[TASK GOAL] Beginning at the line that mentions "The width and", retype the rest of the records below exactly. Pictures are not part of the copy.

** Opening EXERCISE MATERIALS block **

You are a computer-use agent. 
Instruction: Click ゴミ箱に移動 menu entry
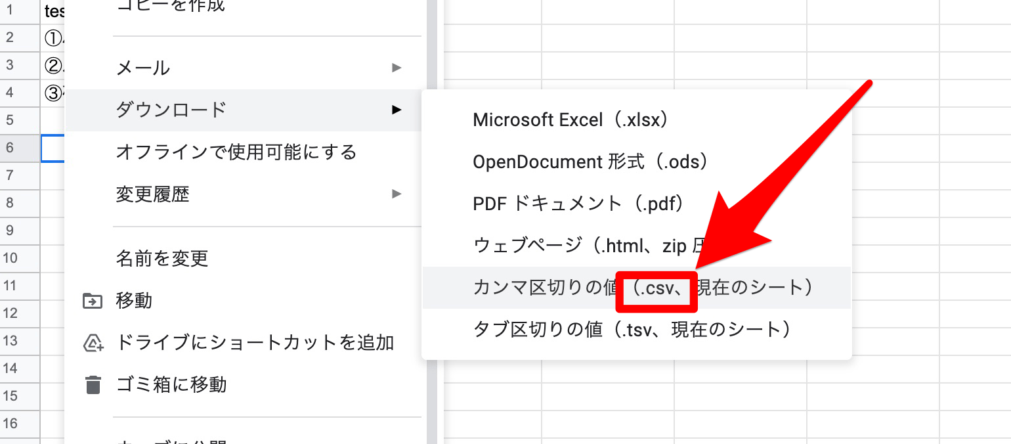pyautogui.click(x=171, y=384)
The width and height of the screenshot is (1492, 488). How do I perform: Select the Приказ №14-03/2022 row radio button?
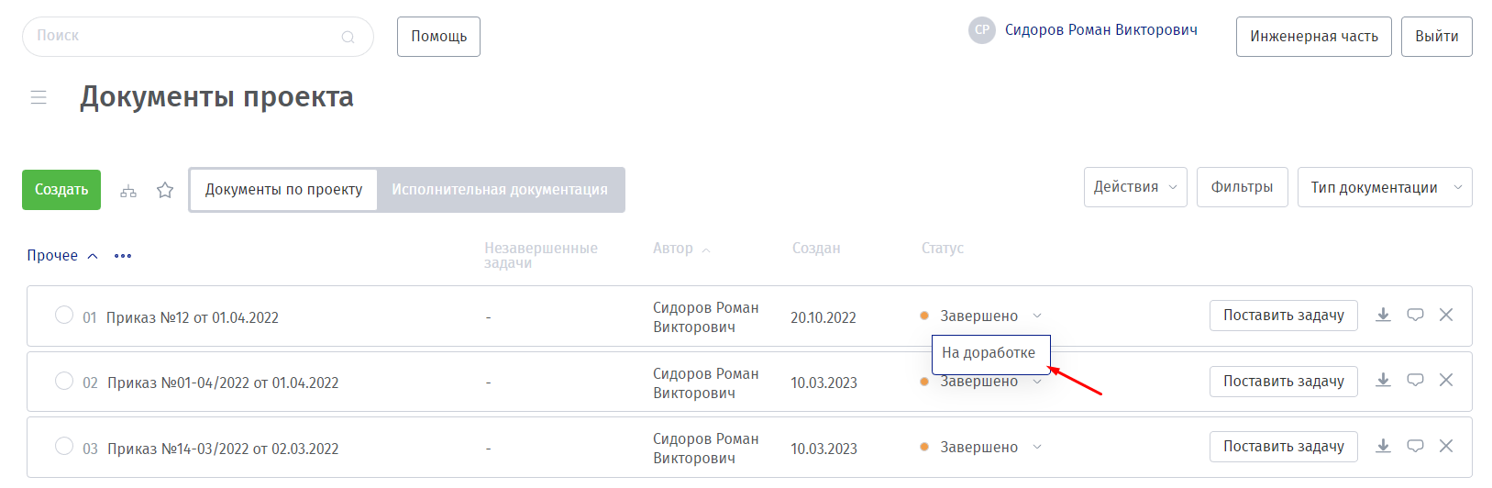(x=64, y=446)
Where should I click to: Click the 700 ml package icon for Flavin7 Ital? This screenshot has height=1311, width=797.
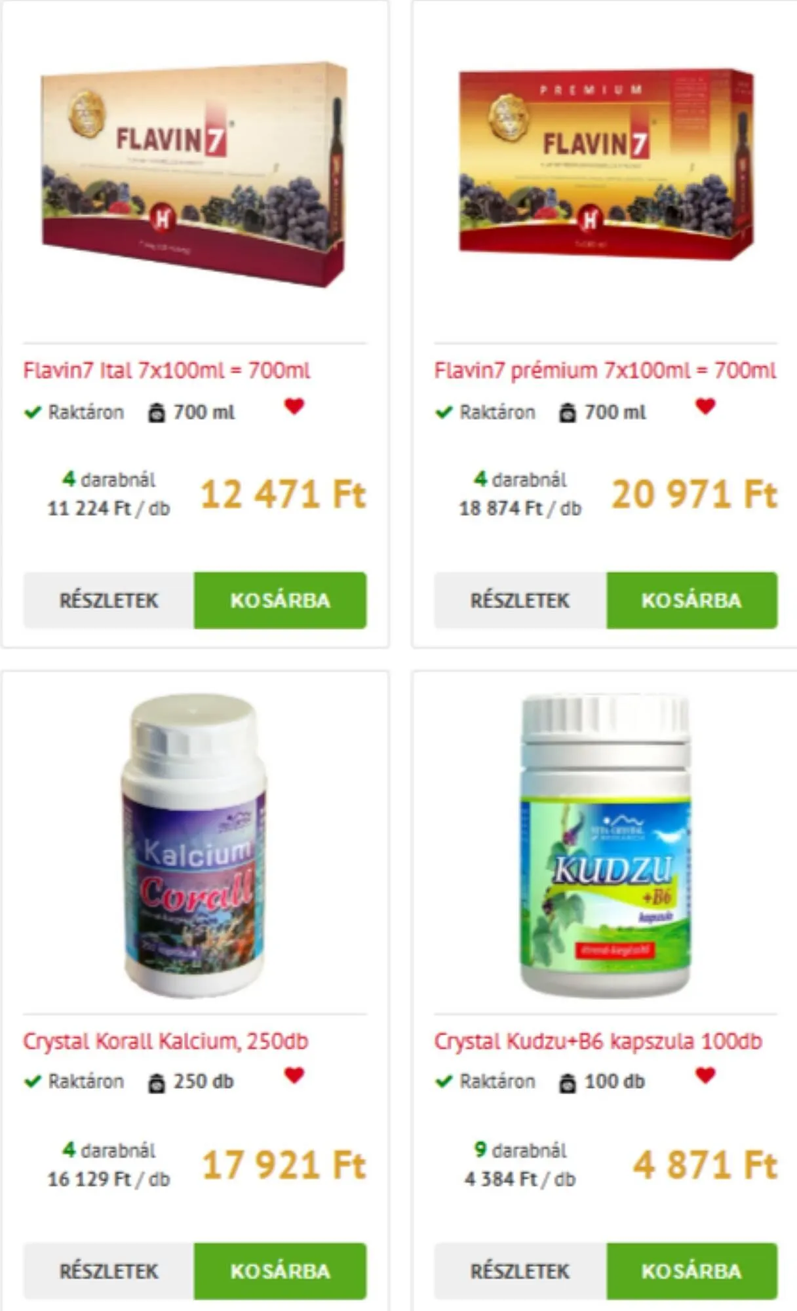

** Closing EXERCISE MATERIALS block **

[EXERCISE SOLUTION]
The width and height of the screenshot is (1492, 488). How do I perform: Select the Приказ №14-03/2022 row radio button?
(x=64, y=446)
Where should I click to: Click the 700 ml package icon for Flavin7 Ital? This screenshot has height=1311, width=797.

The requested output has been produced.